- Data for this task
########
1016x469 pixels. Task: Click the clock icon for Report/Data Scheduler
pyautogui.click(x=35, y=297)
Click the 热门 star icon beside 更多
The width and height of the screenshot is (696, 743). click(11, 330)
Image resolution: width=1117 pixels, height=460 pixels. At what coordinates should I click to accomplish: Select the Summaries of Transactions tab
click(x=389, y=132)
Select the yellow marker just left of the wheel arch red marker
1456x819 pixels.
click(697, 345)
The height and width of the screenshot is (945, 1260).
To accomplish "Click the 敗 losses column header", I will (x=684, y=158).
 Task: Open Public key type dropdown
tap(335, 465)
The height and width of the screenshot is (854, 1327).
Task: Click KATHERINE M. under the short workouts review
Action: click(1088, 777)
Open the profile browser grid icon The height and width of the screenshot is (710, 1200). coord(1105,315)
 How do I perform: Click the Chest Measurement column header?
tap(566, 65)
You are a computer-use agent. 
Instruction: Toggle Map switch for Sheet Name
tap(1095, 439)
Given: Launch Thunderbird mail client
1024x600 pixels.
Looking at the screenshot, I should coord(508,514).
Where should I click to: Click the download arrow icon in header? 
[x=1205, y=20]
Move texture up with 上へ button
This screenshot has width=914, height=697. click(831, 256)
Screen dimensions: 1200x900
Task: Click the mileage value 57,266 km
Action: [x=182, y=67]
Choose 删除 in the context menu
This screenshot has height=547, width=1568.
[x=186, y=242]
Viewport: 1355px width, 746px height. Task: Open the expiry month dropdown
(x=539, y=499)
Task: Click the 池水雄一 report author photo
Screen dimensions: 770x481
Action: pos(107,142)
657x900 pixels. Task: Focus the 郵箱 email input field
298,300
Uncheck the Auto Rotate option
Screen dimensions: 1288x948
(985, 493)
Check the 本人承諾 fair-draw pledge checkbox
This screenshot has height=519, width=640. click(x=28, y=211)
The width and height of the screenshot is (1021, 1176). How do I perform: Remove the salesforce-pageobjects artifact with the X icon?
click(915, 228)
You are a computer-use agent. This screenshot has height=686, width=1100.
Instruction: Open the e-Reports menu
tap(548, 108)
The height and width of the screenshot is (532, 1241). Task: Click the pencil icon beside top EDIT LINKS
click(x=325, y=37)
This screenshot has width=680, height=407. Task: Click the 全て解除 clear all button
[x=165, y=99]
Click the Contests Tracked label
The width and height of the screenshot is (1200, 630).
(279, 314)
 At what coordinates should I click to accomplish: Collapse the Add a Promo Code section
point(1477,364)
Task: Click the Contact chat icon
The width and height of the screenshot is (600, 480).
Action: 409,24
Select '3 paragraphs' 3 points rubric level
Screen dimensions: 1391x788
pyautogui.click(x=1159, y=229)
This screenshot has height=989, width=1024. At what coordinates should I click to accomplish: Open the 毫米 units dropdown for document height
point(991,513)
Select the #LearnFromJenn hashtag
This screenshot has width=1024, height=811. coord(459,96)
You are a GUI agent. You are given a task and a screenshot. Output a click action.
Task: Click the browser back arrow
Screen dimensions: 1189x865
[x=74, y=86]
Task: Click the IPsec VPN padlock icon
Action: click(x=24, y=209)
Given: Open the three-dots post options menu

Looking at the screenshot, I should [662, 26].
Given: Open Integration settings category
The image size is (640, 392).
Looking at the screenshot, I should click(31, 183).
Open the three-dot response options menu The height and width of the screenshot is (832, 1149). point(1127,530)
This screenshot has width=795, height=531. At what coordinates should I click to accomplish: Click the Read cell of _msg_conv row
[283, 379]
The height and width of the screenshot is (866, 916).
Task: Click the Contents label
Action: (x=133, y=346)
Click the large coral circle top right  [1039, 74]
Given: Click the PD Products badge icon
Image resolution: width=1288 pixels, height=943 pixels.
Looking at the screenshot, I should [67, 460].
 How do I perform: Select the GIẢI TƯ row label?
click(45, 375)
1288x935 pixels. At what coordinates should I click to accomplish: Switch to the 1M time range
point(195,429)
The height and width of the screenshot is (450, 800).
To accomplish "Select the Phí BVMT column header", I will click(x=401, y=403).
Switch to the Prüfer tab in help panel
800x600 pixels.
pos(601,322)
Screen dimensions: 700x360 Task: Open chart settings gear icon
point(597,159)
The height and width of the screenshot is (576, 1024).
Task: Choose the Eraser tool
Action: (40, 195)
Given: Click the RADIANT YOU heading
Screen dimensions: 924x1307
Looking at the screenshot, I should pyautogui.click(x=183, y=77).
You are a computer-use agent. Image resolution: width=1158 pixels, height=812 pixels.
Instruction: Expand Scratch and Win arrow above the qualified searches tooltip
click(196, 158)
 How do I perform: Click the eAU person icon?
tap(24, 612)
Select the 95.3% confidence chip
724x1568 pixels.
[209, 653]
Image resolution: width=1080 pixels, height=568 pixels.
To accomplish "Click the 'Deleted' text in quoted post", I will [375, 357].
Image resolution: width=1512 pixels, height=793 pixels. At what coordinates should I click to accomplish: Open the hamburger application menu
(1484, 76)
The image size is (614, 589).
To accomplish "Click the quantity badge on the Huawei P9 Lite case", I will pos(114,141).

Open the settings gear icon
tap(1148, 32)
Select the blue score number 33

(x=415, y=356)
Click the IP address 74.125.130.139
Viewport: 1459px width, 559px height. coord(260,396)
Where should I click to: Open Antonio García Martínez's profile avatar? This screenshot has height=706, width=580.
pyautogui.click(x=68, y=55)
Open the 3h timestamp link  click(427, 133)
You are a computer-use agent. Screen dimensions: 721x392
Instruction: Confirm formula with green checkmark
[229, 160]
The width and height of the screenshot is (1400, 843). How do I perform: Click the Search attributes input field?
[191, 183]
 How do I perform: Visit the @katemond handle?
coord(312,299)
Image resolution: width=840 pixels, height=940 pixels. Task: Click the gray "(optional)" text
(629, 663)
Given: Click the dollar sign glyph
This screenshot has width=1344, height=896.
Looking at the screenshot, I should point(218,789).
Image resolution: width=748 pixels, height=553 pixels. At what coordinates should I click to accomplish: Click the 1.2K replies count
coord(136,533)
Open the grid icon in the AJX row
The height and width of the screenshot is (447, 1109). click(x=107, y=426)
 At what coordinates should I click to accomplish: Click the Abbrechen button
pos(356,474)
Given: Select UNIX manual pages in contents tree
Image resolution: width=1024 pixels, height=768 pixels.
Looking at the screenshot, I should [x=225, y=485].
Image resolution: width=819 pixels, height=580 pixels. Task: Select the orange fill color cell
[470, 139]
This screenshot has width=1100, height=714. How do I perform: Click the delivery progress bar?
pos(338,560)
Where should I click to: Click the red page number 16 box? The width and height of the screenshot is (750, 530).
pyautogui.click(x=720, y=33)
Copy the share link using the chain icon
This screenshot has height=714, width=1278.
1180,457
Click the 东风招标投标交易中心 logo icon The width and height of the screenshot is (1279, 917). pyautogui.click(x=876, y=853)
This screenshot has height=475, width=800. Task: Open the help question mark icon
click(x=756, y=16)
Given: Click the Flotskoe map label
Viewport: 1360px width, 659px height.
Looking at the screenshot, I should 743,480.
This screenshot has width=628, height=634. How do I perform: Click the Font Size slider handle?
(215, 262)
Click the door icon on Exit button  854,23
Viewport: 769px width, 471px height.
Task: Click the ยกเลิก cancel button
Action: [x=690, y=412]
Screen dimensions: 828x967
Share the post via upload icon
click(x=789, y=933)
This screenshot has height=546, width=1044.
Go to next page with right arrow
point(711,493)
########
- Required work
Which lines above contain the word "computer"? Copy each one.

- Exercise answer
You are a computer-use agent. 
You are a computer-use agent. This screenshot has height=686, width=1100.
You are a computer-use agent. Image resolution: width=1158 pixels, height=812 pixels.
You are a computer-use agent. Screen dimensions: 721x392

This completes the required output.